EPILOGO

Era una notte senza stelle quella che accompagnava i passi del Grande Sacerdote. Nel desolato silenzio di quel tradito Santuario, colui che un tempo era stato Saga di Gemini camminava per i corridoi della Tredicesima Casa, ricoperto dalla lunga tunica bianca dell’Oracolo di Athena. L’elmo rosso in testa, la maschera sul volto, una tremenda angoscia nel cuore. Un sibilo di dolore che gli tagliava la schiena in due, come una fredda lama affilata, come la gelida arma che stringeva in mano. Un’ombra gliene aveva fatto dono ed egli l’aveva stretta, annientando gli ultimi barlumi di volontà che la sua macerata anima tentava di far nuovamente emergere, mettendo da parte tutto, il suo vero io prima di ogni altra cosa.

Uscì dalle Stanze del Grande Sacerdote, raggiungendo un padiglione laterale, che Arles aveva adibito a residenza privata della neonata Dea della Giustizia, futura luce che avrebbe dovuto illuminare gli uomini, guidando i Cavalieri della speranza. Cavalieri di cui Saga stesso faceva parte.

Un tempo ne ho fatto parte! Ripeté a se stesso, trascinandosi fino al padiglione dove riposava Athena. Ma quel tempo è passato! Quel tempo è ormai sbiadito ricordo, foglia caduca in balia del vento, che questi miei passi spazzeranno via! Ed aprì il pesante portone, entrando all’interno della costruzione.

La Vergine Dea giaceva in una morbida cuccetta, tenera bambina da poca giunta al mondo e costretta a lottare fin da subito per la propria sopravvivenza. Dormiva, Athena dormiva, e parve non accorgersi dell’uomo incappucciato, dagli occhi iniettati di sangue, che sollevò il gladio d’oro sopra di lei, facendolo scintillare alla luce delle torce affisse alle pareti.

Perdonatemi! Fu l’unica cosa che pronunciò Saga, calando il dorato fendente sulla bambina. Possiate… perdonarmi!

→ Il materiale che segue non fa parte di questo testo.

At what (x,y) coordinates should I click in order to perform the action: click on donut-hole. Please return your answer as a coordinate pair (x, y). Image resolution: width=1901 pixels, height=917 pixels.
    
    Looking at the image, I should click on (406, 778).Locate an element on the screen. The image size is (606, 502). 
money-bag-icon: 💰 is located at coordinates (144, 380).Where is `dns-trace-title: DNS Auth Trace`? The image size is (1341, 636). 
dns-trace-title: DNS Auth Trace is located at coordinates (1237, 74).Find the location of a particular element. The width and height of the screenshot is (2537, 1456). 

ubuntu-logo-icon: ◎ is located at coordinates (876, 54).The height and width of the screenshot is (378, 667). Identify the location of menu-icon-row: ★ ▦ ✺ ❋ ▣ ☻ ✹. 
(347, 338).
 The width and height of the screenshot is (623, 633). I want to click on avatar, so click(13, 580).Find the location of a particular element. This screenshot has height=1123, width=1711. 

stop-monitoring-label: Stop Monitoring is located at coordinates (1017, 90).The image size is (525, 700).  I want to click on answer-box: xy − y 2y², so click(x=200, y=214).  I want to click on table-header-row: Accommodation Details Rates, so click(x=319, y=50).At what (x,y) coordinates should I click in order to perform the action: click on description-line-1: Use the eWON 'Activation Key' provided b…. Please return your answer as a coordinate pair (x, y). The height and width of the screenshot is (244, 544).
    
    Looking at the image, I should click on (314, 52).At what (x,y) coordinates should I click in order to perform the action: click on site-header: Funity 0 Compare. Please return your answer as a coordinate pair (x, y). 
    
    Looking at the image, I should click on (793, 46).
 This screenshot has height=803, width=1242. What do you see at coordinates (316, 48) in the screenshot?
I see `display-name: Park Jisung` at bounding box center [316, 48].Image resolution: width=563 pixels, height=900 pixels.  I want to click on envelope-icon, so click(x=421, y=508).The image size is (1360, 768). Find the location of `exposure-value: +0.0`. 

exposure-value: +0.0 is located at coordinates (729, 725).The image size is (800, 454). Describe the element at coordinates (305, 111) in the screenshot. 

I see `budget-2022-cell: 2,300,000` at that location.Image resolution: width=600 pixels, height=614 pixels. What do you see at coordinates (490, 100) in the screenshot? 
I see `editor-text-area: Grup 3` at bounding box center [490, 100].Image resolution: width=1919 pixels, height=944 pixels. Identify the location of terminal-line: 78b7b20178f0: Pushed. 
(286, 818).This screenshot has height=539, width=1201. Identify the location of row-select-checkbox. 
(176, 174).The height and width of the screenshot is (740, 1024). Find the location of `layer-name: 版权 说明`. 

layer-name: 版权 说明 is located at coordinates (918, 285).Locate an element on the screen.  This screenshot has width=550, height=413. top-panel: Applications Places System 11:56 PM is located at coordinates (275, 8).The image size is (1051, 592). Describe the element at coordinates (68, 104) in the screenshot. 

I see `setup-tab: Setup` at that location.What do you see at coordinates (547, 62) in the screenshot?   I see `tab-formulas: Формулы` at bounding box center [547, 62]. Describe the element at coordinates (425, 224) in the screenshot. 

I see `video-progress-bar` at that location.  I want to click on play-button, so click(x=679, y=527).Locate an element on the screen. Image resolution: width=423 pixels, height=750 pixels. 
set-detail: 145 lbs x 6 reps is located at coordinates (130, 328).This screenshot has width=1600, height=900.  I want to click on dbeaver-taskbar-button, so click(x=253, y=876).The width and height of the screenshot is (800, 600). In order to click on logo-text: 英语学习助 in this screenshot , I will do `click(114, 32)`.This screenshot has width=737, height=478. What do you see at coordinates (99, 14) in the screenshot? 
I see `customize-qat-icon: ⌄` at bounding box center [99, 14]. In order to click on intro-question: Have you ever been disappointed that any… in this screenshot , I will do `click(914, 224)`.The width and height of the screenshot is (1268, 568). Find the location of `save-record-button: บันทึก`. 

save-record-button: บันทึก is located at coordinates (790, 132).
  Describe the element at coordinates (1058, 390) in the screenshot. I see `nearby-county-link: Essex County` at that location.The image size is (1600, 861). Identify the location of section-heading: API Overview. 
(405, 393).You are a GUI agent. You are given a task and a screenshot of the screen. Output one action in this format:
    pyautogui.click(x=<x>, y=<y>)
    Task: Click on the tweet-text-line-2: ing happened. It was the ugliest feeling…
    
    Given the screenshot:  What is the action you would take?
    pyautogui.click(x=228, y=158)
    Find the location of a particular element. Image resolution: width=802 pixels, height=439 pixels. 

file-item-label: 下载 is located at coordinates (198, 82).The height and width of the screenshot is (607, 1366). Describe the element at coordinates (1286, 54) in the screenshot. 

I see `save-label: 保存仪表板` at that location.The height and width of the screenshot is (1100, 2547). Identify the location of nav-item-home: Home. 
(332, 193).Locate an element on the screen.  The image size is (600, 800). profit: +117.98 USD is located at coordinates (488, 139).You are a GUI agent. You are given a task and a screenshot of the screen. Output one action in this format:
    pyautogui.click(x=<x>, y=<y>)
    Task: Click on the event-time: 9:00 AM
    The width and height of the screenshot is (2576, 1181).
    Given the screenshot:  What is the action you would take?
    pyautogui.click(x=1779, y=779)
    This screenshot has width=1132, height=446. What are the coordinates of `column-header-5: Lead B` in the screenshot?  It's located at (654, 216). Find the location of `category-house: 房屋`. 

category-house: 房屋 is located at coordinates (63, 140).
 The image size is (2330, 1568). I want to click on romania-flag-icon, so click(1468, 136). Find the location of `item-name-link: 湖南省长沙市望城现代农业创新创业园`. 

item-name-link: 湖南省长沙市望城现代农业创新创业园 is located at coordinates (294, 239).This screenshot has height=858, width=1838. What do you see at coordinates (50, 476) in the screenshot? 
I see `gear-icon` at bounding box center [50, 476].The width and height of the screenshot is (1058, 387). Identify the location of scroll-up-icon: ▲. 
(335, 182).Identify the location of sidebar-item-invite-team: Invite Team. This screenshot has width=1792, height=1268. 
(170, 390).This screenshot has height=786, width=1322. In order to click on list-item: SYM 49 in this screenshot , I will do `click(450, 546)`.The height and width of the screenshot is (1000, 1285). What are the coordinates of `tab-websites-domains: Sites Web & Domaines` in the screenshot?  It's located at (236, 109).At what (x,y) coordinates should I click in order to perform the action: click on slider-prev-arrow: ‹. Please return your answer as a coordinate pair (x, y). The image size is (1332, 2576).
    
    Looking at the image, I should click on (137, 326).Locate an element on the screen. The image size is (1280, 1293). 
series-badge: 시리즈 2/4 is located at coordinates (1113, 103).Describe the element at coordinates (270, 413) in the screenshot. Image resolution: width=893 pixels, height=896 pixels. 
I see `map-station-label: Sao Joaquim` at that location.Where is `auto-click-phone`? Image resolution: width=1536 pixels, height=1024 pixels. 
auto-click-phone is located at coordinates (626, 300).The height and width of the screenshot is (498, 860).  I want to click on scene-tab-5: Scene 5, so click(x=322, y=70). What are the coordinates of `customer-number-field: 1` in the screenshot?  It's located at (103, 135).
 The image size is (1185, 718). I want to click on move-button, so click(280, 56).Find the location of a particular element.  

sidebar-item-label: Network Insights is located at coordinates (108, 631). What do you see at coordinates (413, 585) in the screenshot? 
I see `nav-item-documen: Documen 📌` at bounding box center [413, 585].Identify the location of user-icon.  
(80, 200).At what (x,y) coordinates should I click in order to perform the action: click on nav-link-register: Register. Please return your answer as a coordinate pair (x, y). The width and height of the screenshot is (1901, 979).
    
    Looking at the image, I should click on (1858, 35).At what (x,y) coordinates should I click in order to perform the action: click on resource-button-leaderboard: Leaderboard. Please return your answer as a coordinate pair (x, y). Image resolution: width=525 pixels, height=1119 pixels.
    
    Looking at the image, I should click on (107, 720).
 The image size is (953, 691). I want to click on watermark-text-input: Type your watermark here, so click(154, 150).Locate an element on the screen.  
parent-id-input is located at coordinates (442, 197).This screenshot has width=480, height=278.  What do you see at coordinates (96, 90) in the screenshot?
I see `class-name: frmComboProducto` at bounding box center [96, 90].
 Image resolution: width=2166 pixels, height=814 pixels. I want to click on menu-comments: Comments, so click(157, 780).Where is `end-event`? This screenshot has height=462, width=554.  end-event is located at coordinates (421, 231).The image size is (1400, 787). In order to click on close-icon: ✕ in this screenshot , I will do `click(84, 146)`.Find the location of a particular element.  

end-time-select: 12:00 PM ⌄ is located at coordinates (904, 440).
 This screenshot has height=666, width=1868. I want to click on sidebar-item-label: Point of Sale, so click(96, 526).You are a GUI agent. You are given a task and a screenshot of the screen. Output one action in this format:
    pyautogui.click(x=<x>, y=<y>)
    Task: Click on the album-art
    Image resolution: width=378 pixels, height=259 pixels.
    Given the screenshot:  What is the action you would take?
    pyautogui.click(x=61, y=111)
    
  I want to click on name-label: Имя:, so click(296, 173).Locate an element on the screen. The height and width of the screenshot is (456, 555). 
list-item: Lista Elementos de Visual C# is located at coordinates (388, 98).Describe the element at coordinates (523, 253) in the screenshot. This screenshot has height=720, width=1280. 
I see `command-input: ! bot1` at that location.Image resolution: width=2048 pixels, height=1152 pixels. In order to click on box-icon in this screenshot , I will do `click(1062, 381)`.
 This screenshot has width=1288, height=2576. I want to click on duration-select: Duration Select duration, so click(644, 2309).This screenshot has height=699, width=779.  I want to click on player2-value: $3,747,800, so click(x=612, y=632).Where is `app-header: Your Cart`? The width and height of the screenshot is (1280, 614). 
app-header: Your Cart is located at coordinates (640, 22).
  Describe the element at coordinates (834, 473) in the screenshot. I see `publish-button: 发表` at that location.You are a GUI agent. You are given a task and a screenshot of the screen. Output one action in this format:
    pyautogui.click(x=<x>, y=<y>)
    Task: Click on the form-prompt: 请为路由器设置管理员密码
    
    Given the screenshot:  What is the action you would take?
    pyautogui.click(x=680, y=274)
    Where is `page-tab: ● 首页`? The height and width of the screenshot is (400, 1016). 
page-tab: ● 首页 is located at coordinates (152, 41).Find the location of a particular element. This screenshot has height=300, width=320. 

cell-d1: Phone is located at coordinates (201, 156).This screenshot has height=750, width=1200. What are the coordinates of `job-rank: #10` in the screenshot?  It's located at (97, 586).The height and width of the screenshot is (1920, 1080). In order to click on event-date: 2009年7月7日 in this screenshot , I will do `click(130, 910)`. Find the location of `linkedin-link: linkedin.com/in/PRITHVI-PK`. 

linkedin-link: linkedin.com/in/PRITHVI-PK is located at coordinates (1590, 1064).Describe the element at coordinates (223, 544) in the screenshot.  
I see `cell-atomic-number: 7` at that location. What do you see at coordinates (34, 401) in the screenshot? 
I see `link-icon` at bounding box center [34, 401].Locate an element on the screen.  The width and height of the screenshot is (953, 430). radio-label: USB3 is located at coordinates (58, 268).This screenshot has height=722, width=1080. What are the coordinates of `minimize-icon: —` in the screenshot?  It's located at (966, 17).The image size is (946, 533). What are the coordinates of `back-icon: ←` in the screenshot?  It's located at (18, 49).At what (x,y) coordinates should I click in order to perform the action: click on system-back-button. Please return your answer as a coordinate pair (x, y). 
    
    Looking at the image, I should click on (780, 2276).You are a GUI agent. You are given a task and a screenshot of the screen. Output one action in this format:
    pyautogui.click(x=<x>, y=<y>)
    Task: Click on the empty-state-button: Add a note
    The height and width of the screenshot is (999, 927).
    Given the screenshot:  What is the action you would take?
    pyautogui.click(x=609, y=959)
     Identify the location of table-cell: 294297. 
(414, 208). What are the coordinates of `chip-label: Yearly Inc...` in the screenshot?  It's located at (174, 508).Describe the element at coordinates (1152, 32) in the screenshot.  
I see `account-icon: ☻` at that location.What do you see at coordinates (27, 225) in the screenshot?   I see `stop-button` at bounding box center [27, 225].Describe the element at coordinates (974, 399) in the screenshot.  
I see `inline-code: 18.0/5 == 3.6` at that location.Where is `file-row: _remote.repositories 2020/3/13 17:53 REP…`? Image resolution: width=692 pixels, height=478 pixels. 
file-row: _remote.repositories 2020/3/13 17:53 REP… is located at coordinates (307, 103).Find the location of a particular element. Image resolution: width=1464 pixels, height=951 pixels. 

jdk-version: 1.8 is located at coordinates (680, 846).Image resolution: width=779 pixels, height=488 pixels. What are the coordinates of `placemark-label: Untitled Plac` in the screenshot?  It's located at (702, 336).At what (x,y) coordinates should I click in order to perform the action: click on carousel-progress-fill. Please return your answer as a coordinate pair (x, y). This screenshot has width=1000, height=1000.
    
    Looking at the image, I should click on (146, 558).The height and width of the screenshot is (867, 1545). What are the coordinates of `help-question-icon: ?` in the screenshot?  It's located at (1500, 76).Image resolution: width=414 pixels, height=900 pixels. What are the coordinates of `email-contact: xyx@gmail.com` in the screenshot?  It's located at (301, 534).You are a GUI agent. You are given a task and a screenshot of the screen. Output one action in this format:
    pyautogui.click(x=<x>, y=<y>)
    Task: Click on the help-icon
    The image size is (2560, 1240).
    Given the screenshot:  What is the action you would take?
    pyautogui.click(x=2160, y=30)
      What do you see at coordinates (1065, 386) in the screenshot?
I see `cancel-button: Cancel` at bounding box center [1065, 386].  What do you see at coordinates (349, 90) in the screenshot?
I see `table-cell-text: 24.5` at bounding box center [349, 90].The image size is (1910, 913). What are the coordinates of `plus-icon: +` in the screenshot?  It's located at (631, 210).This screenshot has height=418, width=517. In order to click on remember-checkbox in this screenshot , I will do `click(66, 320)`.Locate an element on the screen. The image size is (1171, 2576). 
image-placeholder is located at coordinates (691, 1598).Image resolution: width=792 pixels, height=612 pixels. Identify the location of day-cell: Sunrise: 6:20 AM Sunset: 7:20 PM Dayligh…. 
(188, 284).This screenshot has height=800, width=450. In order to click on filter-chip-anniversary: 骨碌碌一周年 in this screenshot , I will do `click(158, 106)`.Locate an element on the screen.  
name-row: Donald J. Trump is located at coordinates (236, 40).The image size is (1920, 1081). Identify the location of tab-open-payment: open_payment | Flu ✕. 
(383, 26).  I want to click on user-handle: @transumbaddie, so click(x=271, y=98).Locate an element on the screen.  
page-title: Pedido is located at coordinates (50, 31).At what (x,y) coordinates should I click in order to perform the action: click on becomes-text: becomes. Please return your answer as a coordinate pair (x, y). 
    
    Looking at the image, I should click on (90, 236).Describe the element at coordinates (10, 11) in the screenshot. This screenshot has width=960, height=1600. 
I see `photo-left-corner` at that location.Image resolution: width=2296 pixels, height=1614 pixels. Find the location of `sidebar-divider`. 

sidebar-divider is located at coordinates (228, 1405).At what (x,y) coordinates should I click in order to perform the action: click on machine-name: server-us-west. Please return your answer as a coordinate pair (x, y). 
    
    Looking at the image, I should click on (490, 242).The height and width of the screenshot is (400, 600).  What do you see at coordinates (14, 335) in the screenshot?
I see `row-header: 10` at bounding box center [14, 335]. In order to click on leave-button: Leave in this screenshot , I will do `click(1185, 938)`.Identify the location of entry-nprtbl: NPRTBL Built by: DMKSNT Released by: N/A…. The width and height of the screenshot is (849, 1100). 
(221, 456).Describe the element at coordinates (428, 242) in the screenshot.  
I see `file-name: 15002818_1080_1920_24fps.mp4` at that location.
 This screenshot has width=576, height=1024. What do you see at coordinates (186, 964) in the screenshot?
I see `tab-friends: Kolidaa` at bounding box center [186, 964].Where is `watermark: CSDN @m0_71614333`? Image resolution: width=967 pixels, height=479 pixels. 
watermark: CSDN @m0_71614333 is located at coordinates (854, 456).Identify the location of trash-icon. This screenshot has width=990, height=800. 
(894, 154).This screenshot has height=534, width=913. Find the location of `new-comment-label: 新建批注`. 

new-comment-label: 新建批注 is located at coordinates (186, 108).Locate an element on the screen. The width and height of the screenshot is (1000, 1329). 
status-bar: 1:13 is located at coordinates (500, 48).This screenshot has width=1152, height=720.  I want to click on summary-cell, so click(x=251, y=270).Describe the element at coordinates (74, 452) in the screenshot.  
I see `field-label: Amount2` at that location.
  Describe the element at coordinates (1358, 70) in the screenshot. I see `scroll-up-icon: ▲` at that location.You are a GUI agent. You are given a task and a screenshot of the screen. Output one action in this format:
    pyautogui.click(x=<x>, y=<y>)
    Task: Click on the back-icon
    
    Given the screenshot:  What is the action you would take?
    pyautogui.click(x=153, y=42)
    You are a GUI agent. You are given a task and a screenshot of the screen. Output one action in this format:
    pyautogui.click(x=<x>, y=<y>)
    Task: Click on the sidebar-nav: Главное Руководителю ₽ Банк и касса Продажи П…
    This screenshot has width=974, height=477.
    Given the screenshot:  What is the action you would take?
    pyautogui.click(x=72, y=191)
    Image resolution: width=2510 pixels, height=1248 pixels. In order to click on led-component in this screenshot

"Noooo!!!" –Gridò una voce, risuonando come una sentenza d’accusa nel sepolcrale silenzio di quel chiosco.

Una mano fermò la disperata discesa del gladio d’oro, ferendo la coraggiosa pelle che la ricopriva, ed impedendo il compiersi dell’atroce delitto.

"A tal punto giunge la vostra infamia? Siete pazzo, Arles!" –Esclamò una decisa voce maschile, comparendo al fianco dell’uomo ammantato.

"Micene! Finiscila, idiota!" –Gridò questi, liberando la presa del gladio dalla stretta del ragazzo e spingendolo via con un brusco strattone.

Senza aggiungere altro, cercando di anticipare i veloci movimenti del Cavaliere del Sagittario, l’uomo che Sion aveva scelto come custode della Dea Athena, Saga si gettò sulla bambina, desideroso di affondare l’oscura lama dentro di lei. E in quel momento, mentre quel che rimaneva del valoroso Cavaliere dei Gemelli piangeva amare lacrime di sangue, testimoni sofferenti di quel fratricida spettacolo, Saga non seppe più chi era. Se era Gemini, se era Kanon, se era Arles, o se non era nessuno di loro o tutti quanti. Egli era il caos, di quello ne era certo, e il suo compito era distruggere gli equilibri del mondo, accelerando l’avvento di una nuova tenebra.

Micene anticipò la lama dorata, salvando Athena e andando incontro al suo destino. Quella notte, sotto il cielo di Grecia, Saga e Micene uscirono dalla storia. Ed entrarono nel mito.